From the first line of the data below, repeat each line exactly until you reach the line with "Versandkostenfrei ab 75 Euro"; include that line too.

(Excerpted data)

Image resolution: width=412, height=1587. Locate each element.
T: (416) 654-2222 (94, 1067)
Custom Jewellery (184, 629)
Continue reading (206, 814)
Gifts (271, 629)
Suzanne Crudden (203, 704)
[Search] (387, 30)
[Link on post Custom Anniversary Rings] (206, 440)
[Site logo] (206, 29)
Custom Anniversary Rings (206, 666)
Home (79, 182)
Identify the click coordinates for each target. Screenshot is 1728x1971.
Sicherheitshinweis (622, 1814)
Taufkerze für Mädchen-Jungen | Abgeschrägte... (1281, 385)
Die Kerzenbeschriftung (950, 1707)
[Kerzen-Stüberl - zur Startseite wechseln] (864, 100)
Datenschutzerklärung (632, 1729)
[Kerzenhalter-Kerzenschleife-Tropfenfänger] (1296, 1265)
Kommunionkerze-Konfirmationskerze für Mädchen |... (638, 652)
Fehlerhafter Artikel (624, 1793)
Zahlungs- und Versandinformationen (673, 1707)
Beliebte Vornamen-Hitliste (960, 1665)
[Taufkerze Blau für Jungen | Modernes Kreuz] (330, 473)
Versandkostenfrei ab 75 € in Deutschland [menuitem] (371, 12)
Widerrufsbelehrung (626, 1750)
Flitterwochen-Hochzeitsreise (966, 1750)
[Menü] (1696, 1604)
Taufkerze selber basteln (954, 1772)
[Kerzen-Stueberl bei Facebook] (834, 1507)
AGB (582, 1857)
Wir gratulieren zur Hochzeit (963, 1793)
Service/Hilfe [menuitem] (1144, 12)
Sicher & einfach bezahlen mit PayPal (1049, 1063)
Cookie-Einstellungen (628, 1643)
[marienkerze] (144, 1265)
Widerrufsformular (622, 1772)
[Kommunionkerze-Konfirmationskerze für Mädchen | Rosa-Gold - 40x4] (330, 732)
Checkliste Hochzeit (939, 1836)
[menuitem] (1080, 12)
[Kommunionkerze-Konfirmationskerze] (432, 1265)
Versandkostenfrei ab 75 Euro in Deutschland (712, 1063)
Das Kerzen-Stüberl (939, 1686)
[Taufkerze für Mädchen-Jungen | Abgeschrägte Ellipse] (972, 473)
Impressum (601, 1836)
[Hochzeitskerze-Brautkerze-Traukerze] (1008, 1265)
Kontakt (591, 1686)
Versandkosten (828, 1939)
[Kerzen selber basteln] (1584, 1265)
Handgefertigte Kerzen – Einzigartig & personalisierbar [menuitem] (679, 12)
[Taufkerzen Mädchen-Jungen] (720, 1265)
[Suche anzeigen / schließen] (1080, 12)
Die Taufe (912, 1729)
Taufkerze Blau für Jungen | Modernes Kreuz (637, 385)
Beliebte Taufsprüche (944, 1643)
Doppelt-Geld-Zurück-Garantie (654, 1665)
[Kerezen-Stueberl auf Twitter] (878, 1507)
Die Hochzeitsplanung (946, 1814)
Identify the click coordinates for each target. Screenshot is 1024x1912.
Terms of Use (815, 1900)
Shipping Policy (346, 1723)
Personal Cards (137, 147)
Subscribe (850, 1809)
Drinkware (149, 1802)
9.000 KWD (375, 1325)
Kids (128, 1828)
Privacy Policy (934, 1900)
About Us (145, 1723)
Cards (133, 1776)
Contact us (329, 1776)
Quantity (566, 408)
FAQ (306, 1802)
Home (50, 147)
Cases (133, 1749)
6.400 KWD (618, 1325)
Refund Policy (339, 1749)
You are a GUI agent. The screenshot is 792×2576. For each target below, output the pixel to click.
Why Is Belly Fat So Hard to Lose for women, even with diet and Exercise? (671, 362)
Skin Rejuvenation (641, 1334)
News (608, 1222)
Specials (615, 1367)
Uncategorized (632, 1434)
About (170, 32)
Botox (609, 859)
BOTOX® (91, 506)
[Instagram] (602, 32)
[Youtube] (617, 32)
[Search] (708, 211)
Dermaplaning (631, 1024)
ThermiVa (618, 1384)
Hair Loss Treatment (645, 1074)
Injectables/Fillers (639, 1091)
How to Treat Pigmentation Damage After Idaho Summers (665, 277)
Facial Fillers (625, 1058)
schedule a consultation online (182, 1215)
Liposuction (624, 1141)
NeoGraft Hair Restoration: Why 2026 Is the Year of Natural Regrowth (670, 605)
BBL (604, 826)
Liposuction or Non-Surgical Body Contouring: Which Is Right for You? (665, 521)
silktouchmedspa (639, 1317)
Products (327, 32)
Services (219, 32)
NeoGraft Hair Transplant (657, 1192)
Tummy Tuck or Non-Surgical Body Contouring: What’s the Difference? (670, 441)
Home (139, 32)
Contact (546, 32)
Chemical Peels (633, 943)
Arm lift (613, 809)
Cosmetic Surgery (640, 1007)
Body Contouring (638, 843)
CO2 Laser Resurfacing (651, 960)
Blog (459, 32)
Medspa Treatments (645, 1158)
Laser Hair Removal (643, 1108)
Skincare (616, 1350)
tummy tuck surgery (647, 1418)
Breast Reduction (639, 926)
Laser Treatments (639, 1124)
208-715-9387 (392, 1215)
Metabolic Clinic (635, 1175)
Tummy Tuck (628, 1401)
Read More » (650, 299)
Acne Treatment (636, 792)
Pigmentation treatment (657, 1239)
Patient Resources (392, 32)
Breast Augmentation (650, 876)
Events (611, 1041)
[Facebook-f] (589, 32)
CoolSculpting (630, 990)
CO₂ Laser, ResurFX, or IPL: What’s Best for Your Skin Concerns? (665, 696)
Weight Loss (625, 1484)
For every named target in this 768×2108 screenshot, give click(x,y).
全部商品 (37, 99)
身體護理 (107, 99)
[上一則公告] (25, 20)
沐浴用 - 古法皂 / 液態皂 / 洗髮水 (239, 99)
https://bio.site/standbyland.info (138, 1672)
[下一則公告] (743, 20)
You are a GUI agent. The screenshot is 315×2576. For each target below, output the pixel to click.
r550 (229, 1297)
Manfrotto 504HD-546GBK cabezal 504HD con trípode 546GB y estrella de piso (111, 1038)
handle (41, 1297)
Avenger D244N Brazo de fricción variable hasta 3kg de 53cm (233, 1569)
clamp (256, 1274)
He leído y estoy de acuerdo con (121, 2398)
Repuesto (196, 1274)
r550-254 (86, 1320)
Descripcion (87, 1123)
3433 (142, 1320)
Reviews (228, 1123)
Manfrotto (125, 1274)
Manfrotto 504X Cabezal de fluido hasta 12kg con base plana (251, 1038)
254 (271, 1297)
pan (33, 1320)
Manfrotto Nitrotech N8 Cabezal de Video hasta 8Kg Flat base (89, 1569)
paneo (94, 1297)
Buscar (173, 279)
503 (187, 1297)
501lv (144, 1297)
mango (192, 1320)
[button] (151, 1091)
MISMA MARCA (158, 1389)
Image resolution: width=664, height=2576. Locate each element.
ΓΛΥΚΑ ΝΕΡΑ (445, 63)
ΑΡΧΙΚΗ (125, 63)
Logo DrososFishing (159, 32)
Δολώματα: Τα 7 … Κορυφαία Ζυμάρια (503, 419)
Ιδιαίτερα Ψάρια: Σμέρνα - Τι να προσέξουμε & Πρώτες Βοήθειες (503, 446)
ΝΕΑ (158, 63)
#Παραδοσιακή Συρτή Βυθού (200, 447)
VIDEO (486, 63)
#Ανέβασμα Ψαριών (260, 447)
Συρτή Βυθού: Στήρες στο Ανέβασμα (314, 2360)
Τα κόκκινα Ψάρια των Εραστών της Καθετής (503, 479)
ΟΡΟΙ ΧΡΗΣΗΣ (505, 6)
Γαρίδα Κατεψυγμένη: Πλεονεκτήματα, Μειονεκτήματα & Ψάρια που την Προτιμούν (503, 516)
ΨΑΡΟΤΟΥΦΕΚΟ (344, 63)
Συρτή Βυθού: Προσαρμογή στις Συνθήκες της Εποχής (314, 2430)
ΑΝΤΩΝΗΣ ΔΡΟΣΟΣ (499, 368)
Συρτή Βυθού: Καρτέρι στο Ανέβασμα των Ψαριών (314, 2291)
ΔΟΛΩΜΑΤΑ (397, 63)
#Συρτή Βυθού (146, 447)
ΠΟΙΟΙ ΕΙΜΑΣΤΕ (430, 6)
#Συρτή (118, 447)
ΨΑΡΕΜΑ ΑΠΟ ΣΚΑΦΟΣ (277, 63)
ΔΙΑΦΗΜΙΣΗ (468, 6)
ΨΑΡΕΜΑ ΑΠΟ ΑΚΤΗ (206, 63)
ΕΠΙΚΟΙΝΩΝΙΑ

(End Excerpted data)

[Answer area]
Image resolution: width=412, height=1587. Locate each element.
T: (416) 654-2222 (94, 1067)
Custom Jewellery (184, 629)
Continue reading (206, 814)
Gifts (271, 629)
Suzanne Crudden (203, 704)
[Search] (387, 30)
[Link on post Custom Anniversary Rings] (206, 440)
[Site logo] (206, 29)
Custom Anniversary Rings (206, 666)
Home (79, 182)
Identify the click coordinates for each target. Screenshot is 1728x1971.
Sicherheitshinweis (622, 1814)
Taufkerze für Mädchen-Jungen | Abgeschrägte... (1281, 385)
Die Kerzenbeschriftung (950, 1707)
[Kerzen-Stüberl - zur Startseite wechseln] (864, 100)
Datenschutzerklärung (632, 1729)
[Kerzenhalter-Kerzenschleife-Tropfenfänger] (1296, 1265)
Kommunionkerze-Konfirmationskerze für Mädchen |... (638, 652)
Fehlerhafter Artikel (624, 1793)
Zahlungs- und Versandinformationen (673, 1707)
Beliebte Vornamen-Hitliste (960, 1665)
[Taufkerze Blau für Jungen | Modernes Kreuz] (330, 473)
Versandkostenfrei ab 75 € in Deutschland [menuitem] (371, 12)
Widerrufsbelehrung (626, 1750)
Flitterwochen-Hochzeitsreise (966, 1750)
[Menü] (1696, 1604)
Taufkerze selber basteln (954, 1772)
[Kerzen-Stueberl bei Facebook] (834, 1507)
AGB (582, 1857)
Wir gratulieren zur Hochzeit (963, 1793)
Service/Hilfe [menuitem] (1144, 12)
Sicher & einfach bezahlen mit PayPal (1049, 1063)
Cookie-Einstellungen (628, 1643)
[marienkerze] (144, 1265)
Widerrufsformular (622, 1772)
[Kommunionkerze-Konfirmationskerze für Mädchen | Rosa-Gold - 40x4] (330, 732)
Checkliste Hochzeit (939, 1836)
[menuitem] (1080, 12)
[Kommunionkerze-Konfirmationskerze] (432, 1265)
Versandkostenfrei ab 75 Euro in Deutschland (712, 1063)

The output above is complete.